The New Zealand dollar eased today as the yen rose in response to speculation of a tightening of Chinese monetary policy.
The NZ dollar had been rising slightly but late in the day stories citing banking sources said several Chinese banks will see extra reserve ratios take effect on Tuesday. This caused the yen to rise and other currencies to fall.
The NZ dollar fell sharply last week when investors' appetite for risk was reduced by concerns about a tightening in monetary policy in China and bank regulation in the US.
The NZ dollar was trading at US71.11c at 5pm from US71.44c at 8am and US71.55c at 5pm yesterday. Trading was reduced today by the Australia Day holiday.
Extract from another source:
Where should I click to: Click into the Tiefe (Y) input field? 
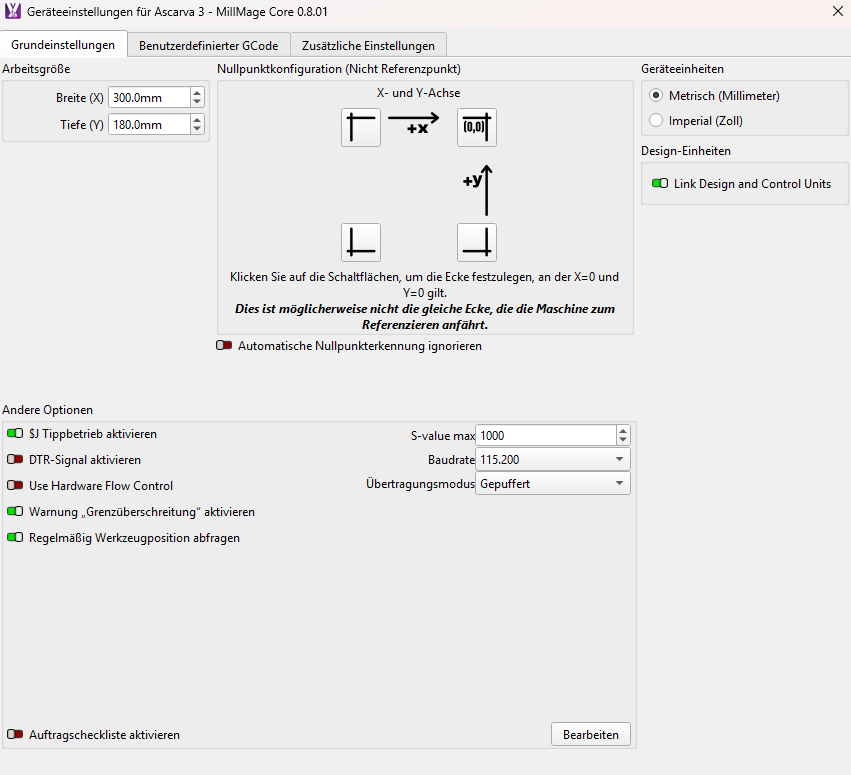[x=148, y=125]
"This week we may see a minor rebound over the next few days, followed by a resumption of a risk reduction," Westpac Institutional Bank said.
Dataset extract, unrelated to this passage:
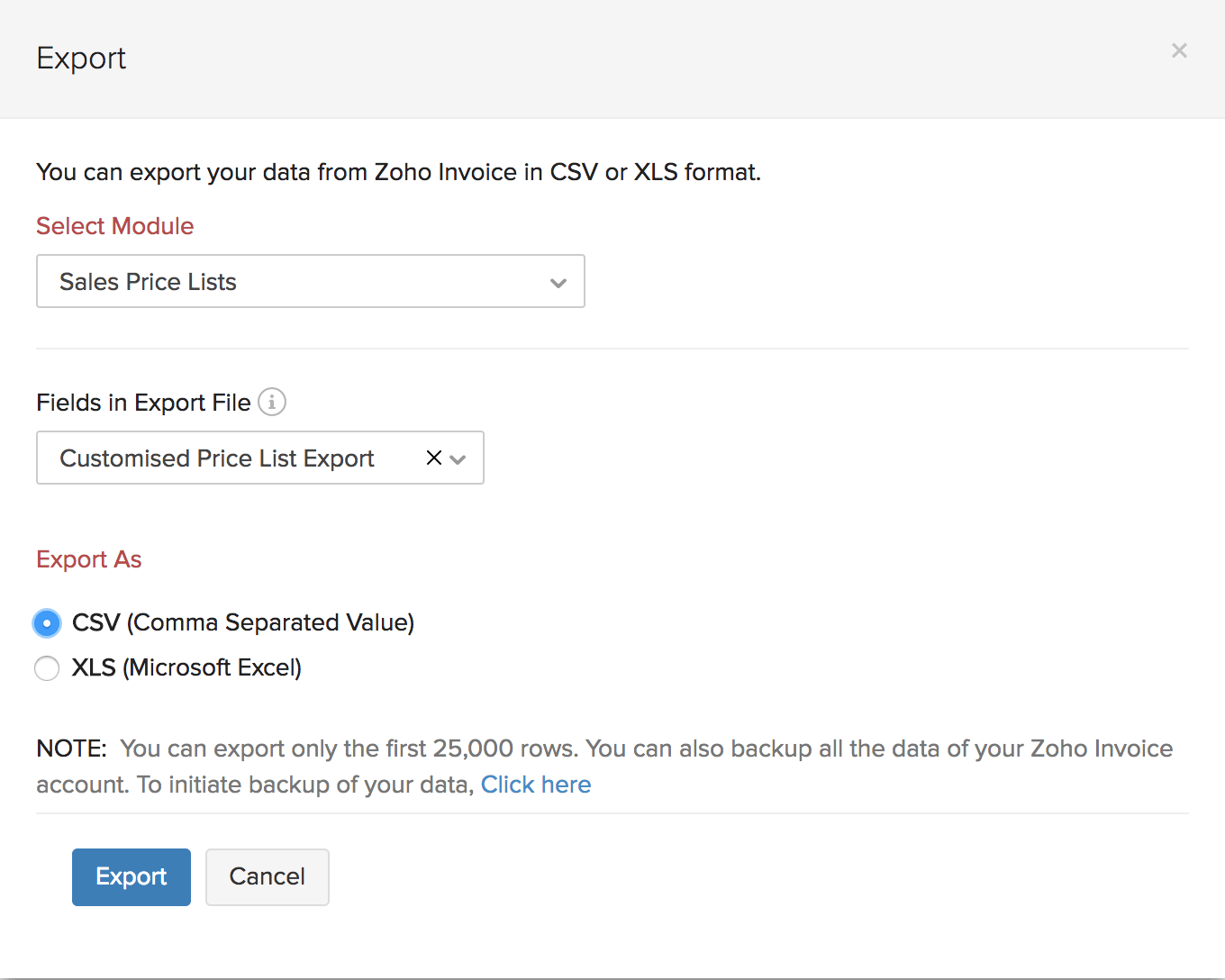Click the dropdown arrow on Select Module
The width and height of the screenshot is (1225, 980).
point(558,281)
Westpac expects little change in the language accompanying Thursday's interest rate decision by the Reserve Bank of New Zealand.
Investors are also eyeing a speech on monetary policy by Reserve Bank Governor Alan Bollard on Friday.
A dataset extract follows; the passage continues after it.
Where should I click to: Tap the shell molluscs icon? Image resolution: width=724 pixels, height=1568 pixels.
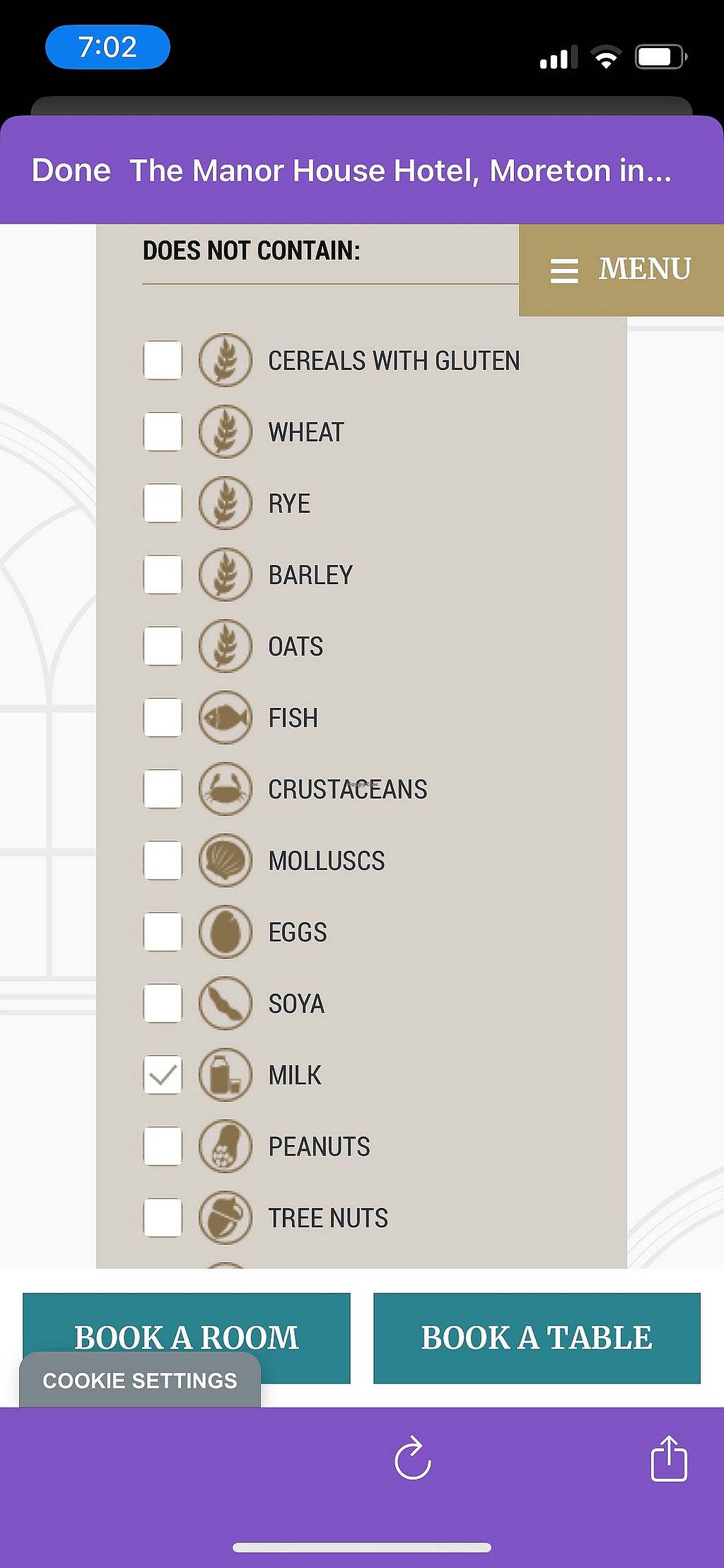pos(225,861)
"The coming week is packed full of event risk, which should help steer the direction of currency markets. The Senate is expected to vote on whether to reappoint (Federal Reserve chairman Ben) Bernanke for a second term and US President Barack Obama will give his State of Union speech on Thursday. We're also slap bang in the middle of the US corporate earnings season - companies like Apple, Amazon, Boeing and Microsoft are all reporting this week," BNZ senior strategist Danica Hampton said.
Against the Australian dollar, the NZ dollar was trading at A78.88c, from A78.90c at 5pm yesterday. It was down against the yen, at 63.96 from 64.46 yesterday.
The TWI was at 64.95, down from 65.22 at 5pm yesterday.